A Tale Of Two Tight Ends

For all of the Cowboys’ deficiencies at wide receiver – no more TO, nagging injuries to Roy Williams, the continuing enigma that is Miles Austin – the team has an embarrassment of riches at the tight end position. Regardless of how Williams turns out, Tony Romo will still count on Jason Witten to be his number one receiver. And second-year tight end Martellus Bennett led the Cowboys with 12 catches for 155 yards this preseason. This comes off a rookie year where 20 percent of Bennett’s catches went for touchdowns. Like Witten, Bennett has the speed and agility to catch balls off of hot reads AND be a downfield threat, like a wideout. On most any other NFL team, Bennett would be the starting tight end and a Pro Bowl threat.
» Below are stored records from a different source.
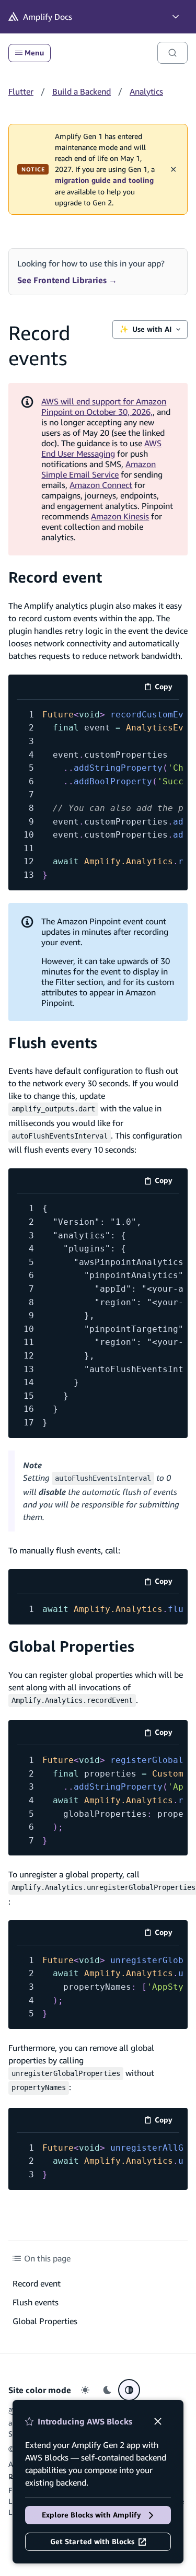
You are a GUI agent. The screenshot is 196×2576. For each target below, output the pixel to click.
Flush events (52, 1043)
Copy (167, 688)
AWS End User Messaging (101, 448)
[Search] (172, 53)
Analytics (146, 91)
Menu (34, 52)
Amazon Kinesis (120, 516)
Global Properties (71, 1646)
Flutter (20, 91)
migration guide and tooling (104, 180)
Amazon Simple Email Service (98, 469)
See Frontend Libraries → (67, 280)
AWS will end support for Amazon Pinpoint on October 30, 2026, (103, 406)
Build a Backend (81, 91)
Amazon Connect (101, 485)
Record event (55, 577)
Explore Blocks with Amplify (91, 2515)
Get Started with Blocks (92, 2541)
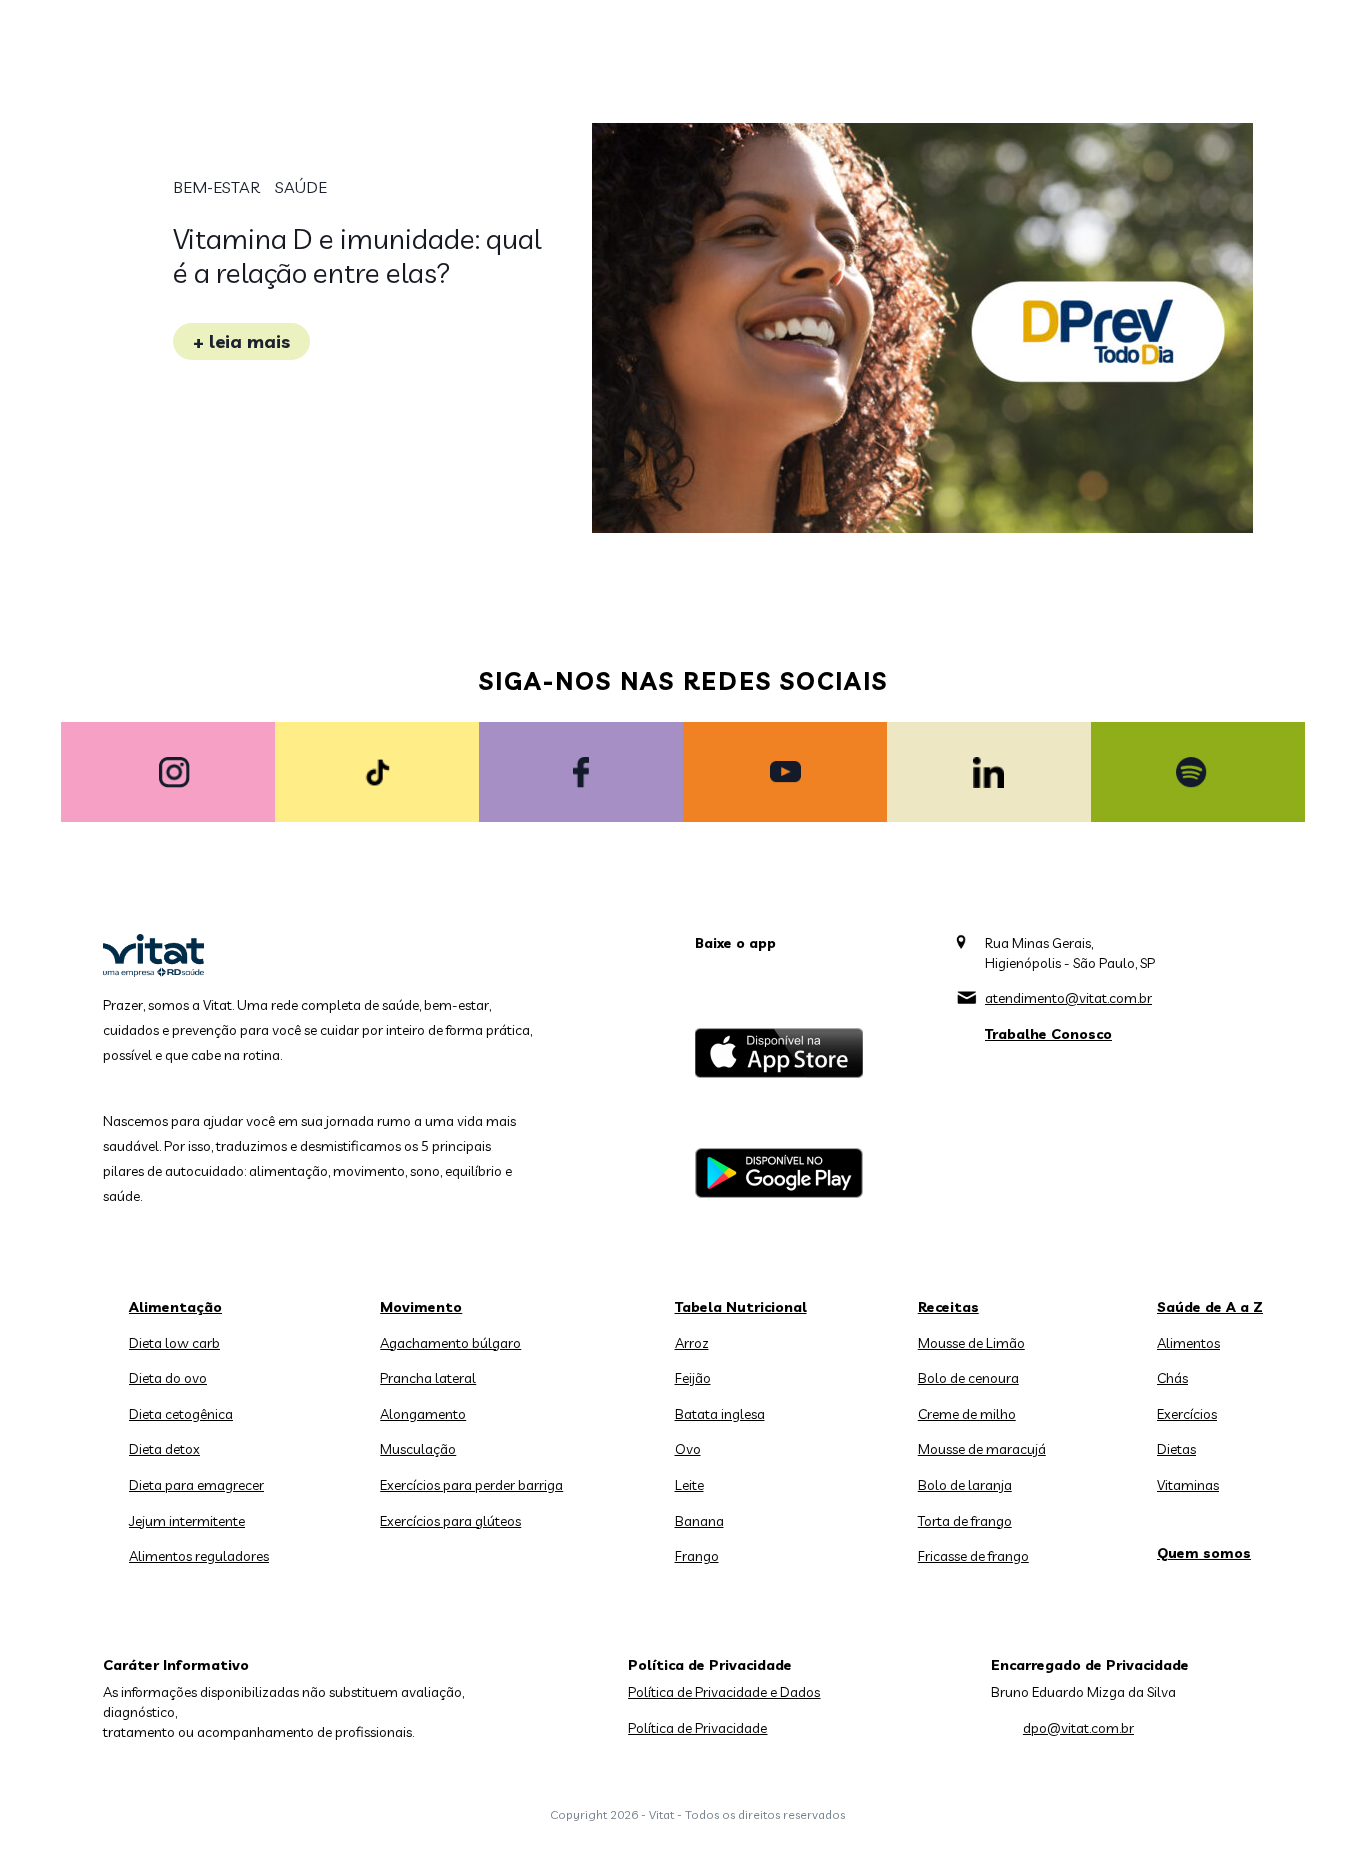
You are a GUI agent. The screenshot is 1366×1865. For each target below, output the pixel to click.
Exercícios (1187, 1414)
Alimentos (1188, 1343)
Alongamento (423, 1414)
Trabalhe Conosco (1048, 1034)
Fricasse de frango (973, 1556)
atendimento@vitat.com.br (1068, 998)
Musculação (418, 1449)
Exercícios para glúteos (450, 1521)
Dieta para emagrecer (196, 1485)
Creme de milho (967, 1414)
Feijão (693, 1378)
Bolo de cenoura (968, 1378)
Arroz (692, 1343)
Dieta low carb (174, 1343)
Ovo (688, 1449)
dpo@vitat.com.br (1078, 1728)
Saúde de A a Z (1210, 1307)
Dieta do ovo (168, 1378)
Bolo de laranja (965, 1485)
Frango (697, 1556)
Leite (689, 1485)
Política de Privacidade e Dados (724, 1692)
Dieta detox (164, 1449)
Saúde (301, 187)
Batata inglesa (720, 1414)
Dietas (1176, 1449)
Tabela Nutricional (741, 1307)
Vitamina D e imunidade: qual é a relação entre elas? (357, 255)
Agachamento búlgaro (450, 1343)
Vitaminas (1188, 1485)
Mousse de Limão (971, 1343)
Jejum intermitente (187, 1521)
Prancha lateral (428, 1378)
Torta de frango (965, 1521)
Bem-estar (216, 187)
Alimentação (175, 1307)
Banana (699, 1521)
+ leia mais (241, 341)
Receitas (948, 1307)
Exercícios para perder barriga (471, 1485)
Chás (1172, 1378)
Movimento (421, 1307)
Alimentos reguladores (199, 1556)
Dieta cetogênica (181, 1414)
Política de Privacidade (697, 1728)
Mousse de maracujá (982, 1449)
So, what do you do when your wideout corps is shaky and you have two gifted tight ends? You play both of them, of course. The Cowboys are expected to deploy the two tight end set more often this year, part of a potential trend spreading across NFL offenses. Texans coach Gary Kubiak explained more the Dallas Morning News:

 

"Protection is No. 1 in this league," Kubiak said. "If you can't protect your quarterback, it doesn't matter how good you are offensively. If he gets beaten up, you're not going to be successful. A two-tight end [package] widens those great defensive ends. It allows you to chip [block] on your way out and slow those guys down.

"It also balances the field so you can go either way when you run the ball. There are a lot of advantages to it. But it all starts with keeping your quarterback upright."

There are more advantages to the two tight end set. The Colts have used the formation for ages to run the stretch play with a single running back in backfield. A tight end on both sides of the formation means more potential cutback lanes, with linebackers unable to stack the strong side. Playing Bennett with Witten also mean the defense can’t focus all of its energy on making sure Witten doesn’t get off the line. If a defense dedicates more than one guy to blasting Witten, it’ll free up Bennett to get big gains, and then tweet about it.

Both Witten and Bennett have the ability to move motion out from the line and into the slot, creating mismatches with smaller DB’s or slower LB’s. That also gives Roy Williams and the other wideouts the benefit of potential single coverage. When the team gets into the red zone, either Williams, Bennett, or Witten WILL be open. And that’s not even considering Felix Jones or Marion Barber flaring out from the backfield.

So don’t worry too much about how those wideouts come along, Cowboys fans. With two excellent tight ends around to gobble up passes, it may not matter.